Ruthven Nature Area is a 29 acre natural area located northeast of the intersection of Huron Parkway and Geddes Road, just across Geddes from
Gallup Park. View the
Ann Arbor Parks and Nature Areas map for location context. Trails enter the park from Huron Parkway and Geddes. This site is an excellent example of glacial terrain. As glaciers receded from our area thousands of years ago, hills and depressions were left behind by the melting ice. As glaciers melt away, sand and gravel trapped in the ice are moved and sorted by streams and may accumulate in crevices in the ice. Eventually the ice below melts too, leaving an isolated hill of sand or gravel on the landscape. These glacier-created hills are called kames, and the hill in Ruthven is one of them.
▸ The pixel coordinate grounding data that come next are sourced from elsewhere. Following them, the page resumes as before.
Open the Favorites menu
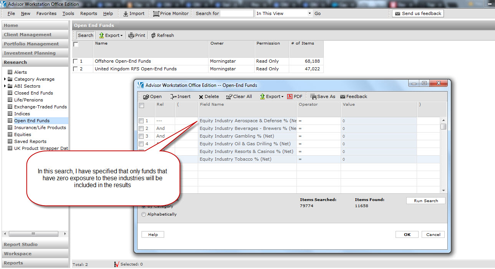 click(x=46, y=13)
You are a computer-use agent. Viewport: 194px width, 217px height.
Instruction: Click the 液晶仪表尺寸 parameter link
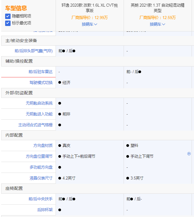41,178

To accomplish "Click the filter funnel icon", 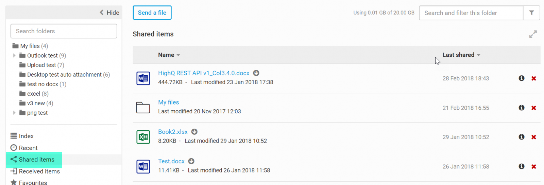I will [531, 13].
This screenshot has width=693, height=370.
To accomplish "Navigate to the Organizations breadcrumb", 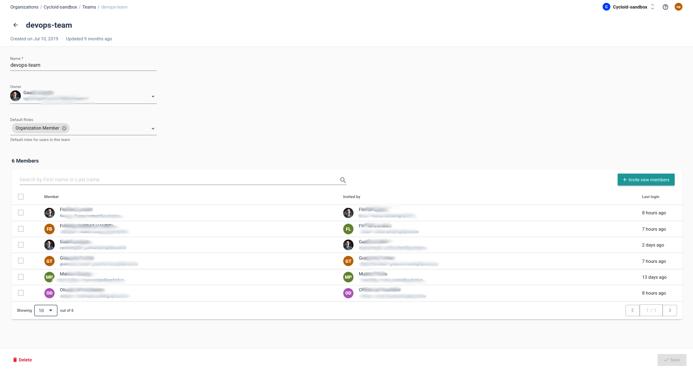I will point(24,7).
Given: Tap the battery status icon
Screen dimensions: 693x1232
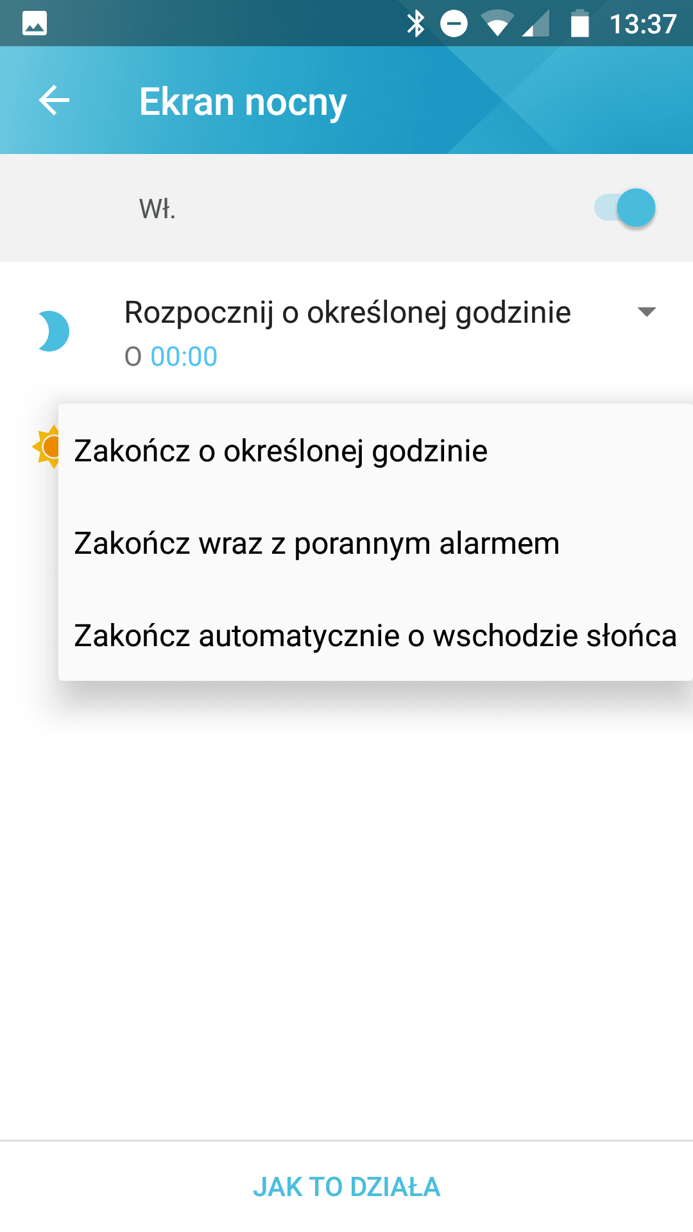Looking at the screenshot, I should point(580,24).
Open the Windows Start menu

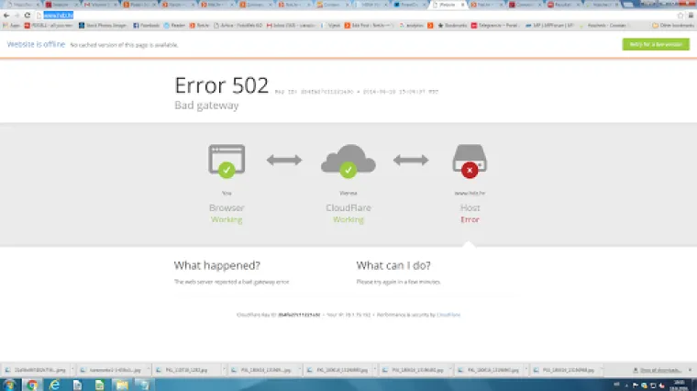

The sandy soil of the hill drains quickly, so the vegetation is different there. This topography supports diverse ecosystems, including dry fields with sparse trees atop the kame, and wetlands in the kettle area. The climb to the top of the kame is well worth the view of the Huron River and surrounding areas. If you look closely, you might find fox tracks or dens on the kame. In the kettle area, frogs are abundant and can be heard calling on spring and summer evenings. Indigo buntings can be heard calling from the kame in the summer. This nature area is undergoing restoration efforts by the staff and volunteers from the Natural Area Preservation unit, including prescribed ecological burns and removal of non-native invasive plants.